Wednesday, December 14, 2011

Digital A3 Envelope Press from Ricoh? I Think....

I've been around this business long enough to know a good thing when I see it.  My roots are in the Print4Pay market of the office equipment business.  My first introduction to the Print4Pay business was when I began selling the Minolta 450Z analog copier to print shops, advertising agencies, newspaper and basically any company that needed to reduce or enlarge a document by 1/10th of 1%. Gosh darn those where the good ole days right?

In the past few years dedicated "digital" envelope presses have emerged from the likes of Xante, Oki and a few other third party suppliers.  If you're not familiar with these devices I'll make it short and sweet, it's a tweaked OKI  Color LED (Laser Emitting Diode) print engine with A3 (up to 11x17 print) print capability.  These LED (technically not laser, but is laser quality or better, depends on who you ask) are then married with an envelope feeder attachment   and then an exit conveyor attachment.  The feeder feeds envelopes into the by-pass area of the paper feed system.  There you have it, a digital press that can produce 4 color envelopes with for consumables of about 2 cents each.

Price...., the systems are pricey, with  most models that will range from $16k-$22k per system.  You have to see a whole lotta envelopes to make up that kinda cash.  If the price was right for these systems, I'd bet dollars to doughnuts that every print shop and CRD would have one.  The fact is the price is not right and not every print shop has one or can afford to have one. 

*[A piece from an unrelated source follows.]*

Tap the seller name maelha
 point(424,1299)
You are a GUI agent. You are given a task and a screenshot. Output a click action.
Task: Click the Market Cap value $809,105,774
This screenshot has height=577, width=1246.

So...where am I going with this...it seems that a high percentage of the envelopes that are printed on these devices are never any bigger than a #10 size envelope.  Sometimes you need to match corporate colors and sometimes you don't. You need speed, reliability, quality and a low cost of total ownership in order to make a decent profit. 

So, I hope you engineers at Ricoh are reading this.  Why can't you take your flagship 431DN Color Laser Printer and marry it with a small color fiery for color matching and an envelope feeder. Do some testing and bring the first Color A4 (non 11x17 size)  Digital Envelope Press to market?   What's the BIG deal? 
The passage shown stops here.